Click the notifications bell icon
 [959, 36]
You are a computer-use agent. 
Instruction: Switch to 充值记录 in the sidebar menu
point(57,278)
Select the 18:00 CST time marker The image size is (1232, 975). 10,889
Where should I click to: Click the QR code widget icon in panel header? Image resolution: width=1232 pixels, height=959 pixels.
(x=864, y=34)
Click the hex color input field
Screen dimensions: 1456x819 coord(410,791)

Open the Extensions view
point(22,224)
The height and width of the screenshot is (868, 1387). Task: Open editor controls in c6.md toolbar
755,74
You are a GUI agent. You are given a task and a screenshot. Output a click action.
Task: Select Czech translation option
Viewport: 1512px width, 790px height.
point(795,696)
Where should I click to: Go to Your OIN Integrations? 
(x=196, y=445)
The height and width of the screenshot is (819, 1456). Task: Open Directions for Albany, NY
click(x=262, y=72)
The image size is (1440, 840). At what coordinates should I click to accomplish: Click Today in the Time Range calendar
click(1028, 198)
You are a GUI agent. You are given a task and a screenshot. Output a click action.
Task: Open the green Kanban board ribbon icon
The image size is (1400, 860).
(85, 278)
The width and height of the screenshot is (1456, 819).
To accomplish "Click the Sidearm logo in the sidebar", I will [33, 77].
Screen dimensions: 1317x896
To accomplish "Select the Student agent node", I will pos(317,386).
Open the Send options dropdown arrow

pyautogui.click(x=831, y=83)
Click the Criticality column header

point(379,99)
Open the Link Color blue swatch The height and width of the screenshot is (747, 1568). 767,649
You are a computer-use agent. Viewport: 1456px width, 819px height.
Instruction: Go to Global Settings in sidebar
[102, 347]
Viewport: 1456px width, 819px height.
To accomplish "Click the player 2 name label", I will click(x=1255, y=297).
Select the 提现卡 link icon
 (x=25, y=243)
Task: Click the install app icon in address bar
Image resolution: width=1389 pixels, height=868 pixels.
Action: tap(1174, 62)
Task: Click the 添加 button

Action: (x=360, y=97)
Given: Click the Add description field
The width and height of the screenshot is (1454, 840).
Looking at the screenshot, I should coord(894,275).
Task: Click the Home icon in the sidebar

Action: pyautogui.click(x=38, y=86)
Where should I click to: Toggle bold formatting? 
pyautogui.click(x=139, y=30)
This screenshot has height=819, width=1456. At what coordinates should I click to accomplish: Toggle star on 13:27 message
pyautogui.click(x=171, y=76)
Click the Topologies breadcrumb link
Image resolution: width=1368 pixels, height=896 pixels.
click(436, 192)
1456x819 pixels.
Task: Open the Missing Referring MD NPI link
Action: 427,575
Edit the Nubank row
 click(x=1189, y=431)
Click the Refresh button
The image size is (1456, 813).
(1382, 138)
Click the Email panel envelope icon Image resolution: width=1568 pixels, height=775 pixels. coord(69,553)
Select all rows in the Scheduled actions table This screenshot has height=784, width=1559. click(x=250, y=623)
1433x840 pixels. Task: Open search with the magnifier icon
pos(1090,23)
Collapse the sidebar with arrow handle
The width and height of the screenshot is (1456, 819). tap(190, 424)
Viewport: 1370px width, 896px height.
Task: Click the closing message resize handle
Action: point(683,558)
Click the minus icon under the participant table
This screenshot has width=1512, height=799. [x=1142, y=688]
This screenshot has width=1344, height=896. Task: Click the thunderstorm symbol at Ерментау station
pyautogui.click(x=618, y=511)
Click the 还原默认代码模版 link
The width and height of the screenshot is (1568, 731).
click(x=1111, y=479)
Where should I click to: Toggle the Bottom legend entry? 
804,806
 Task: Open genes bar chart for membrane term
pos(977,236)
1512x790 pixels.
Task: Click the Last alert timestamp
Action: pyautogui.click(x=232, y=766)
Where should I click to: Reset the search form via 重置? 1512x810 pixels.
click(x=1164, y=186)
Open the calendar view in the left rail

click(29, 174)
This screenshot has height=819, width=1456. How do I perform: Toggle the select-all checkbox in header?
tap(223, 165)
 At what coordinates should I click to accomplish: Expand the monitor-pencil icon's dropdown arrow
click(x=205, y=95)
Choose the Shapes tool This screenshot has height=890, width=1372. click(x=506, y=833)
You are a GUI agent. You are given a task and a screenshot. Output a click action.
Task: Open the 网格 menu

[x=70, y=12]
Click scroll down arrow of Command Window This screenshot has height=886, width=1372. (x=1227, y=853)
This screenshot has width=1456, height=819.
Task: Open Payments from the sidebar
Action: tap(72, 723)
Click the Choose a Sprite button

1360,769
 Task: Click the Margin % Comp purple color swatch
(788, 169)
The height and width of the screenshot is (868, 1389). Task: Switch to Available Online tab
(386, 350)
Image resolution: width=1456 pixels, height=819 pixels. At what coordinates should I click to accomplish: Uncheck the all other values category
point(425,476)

### Task to complete
Copy the records above. Leave out nothing.

### Exercise output
Click the notifications bell icon
 [959, 36]
You are a computer-use agent. 
Instruction: Switch to 充值记录 in the sidebar menu
point(57,278)
Select the 18:00 CST time marker The image size is (1232, 975). 10,889
Where should I click to: Click the QR code widget icon in panel header? Image resolution: width=1232 pixels, height=959 pixels.
(x=864, y=34)
Click the hex color input field
Screen dimensions: 1456x819 coord(410,791)

Open the Extensions view
point(22,224)
The height and width of the screenshot is (868, 1387). Task: Open editor controls in c6.md toolbar
755,74
You are a GUI agent. You are given a task and a screenshot. Output a click action.
Task: Select Czech translation option
Viewport: 1512px width, 790px height.
point(795,696)
Where should I click to: Go to Your OIN Integrations? 
(x=196, y=445)
The height and width of the screenshot is (819, 1456). Task: Open Directions for Albany, NY
click(x=262, y=72)
The image size is (1440, 840). At what coordinates should I click to accomplish: Click Today in the Time Range calendar
click(1028, 198)
You are a GUI agent. You are given a task and a screenshot. Output a click action.
Task: Open the green Kanban board ribbon icon
The image size is (1400, 860).
(85, 278)
The width and height of the screenshot is (1456, 819).
To accomplish "Click the Sidearm logo in the sidebar", I will [33, 77].
Screen dimensions: 1317x896
To accomplish "Select the Student agent node", I will pos(317,386).
Open the Send options dropdown arrow

pyautogui.click(x=831, y=83)
Click the Criticality column header

point(379,99)
Open the Link Color blue swatch The height and width of the screenshot is (747, 1568). 767,649
You are a computer-use agent. Viewport: 1456px width, 819px height.
Instruction: Go to Global Settings in sidebar
[102, 347]
Viewport: 1456px width, 819px height.
To accomplish "Click the player 2 name label", I will click(x=1255, y=297).
Select the 提现卡 link icon
 (x=25, y=243)
Task: Click the install app icon in address bar
Image resolution: width=1389 pixels, height=868 pixels.
Action: tap(1174, 62)
Task: Click the 添加 button

Action: (x=360, y=97)
Given: Click the Add description field
The width and height of the screenshot is (1454, 840).
Looking at the screenshot, I should coord(894,275).
Task: Click the Home icon in the sidebar

Action: pyautogui.click(x=38, y=86)
Where should I click to: Toggle bold formatting? 
pyautogui.click(x=139, y=30)
This screenshot has height=819, width=1456. At what coordinates should I click to accomplish: Toggle star on 13:27 message
pyautogui.click(x=171, y=76)
Click the Topologies breadcrumb link
Image resolution: width=1368 pixels, height=896 pixels.
click(436, 192)
1456x819 pixels.
Task: Open the Missing Referring MD NPI link
Action: 427,575
Edit the Nubank row
 click(x=1189, y=431)
Click the Refresh button
The image size is (1456, 813).
(1382, 138)
Click the Email panel envelope icon Image resolution: width=1568 pixels, height=775 pixels. coord(69,553)
Select all rows in the Scheduled actions table This screenshot has height=784, width=1559. click(x=250, y=623)
1433x840 pixels. Task: Open search with the magnifier icon
pos(1090,23)
Collapse the sidebar with arrow handle
The width and height of the screenshot is (1456, 819). tap(190, 424)
Viewport: 1370px width, 896px height.
Task: Click the closing message resize handle
Action: point(683,558)
Click the minus icon under the participant table
This screenshot has width=1512, height=799. [x=1142, y=688]
This screenshot has width=1344, height=896. Task: Click the thunderstorm symbol at Ерментау station
pyautogui.click(x=618, y=511)
Click the 还原默认代码模版 link
The width and height of the screenshot is (1568, 731).
click(x=1111, y=479)
Where should I click to: Toggle the Bottom legend entry? 
804,806
 Task: Open genes bar chart for membrane term
pos(977,236)
1512x790 pixels.
Task: Click the Last alert timestamp
Action: pyautogui.click(x=232, y=766)
Where should I click to: Reset the search form via 重置? 1512x810 pixels.
click(x=1164, y=186)
Open the calendar view in the left rail

click(29, 174)
This screenshot has height=819, width=1456. How do I perform: Toggle the select-all checkbox in header?
tap(223, 165)
 At what coordinates should I click to accomplish: Expand the monitor-pencil icon's dropdown arrow
click(x=205, y=95)
Choose the Shapes tool This screenshot has height=890, width=1372. click(x=506, y=833)
You are a GUI agent. You are given a task and a screenshot. Output a click action.
Task: Open the 网格 menu

[x=70, y=12]
Click scroll down arrow of Command Window This screenshot has height=886, width=1372. (x=1227, y=853)
This screenshot has width=1456, height=819.
Task: Open Payments from the sidebar
Action: tap(72, 723)
Click the Choose a Sprite button

1360,769
 Task: Click the Margin % Comp purple color swatch
(788, 169)
The height and width of the screenshot is (868, 1389). Task: Switch to Available Online tab
(386, 350)
Image resolution: width=1456 pixels, height=819 pixels. At what coordinates should I click to accomplish: Uncheck the all other values category
point(425,476)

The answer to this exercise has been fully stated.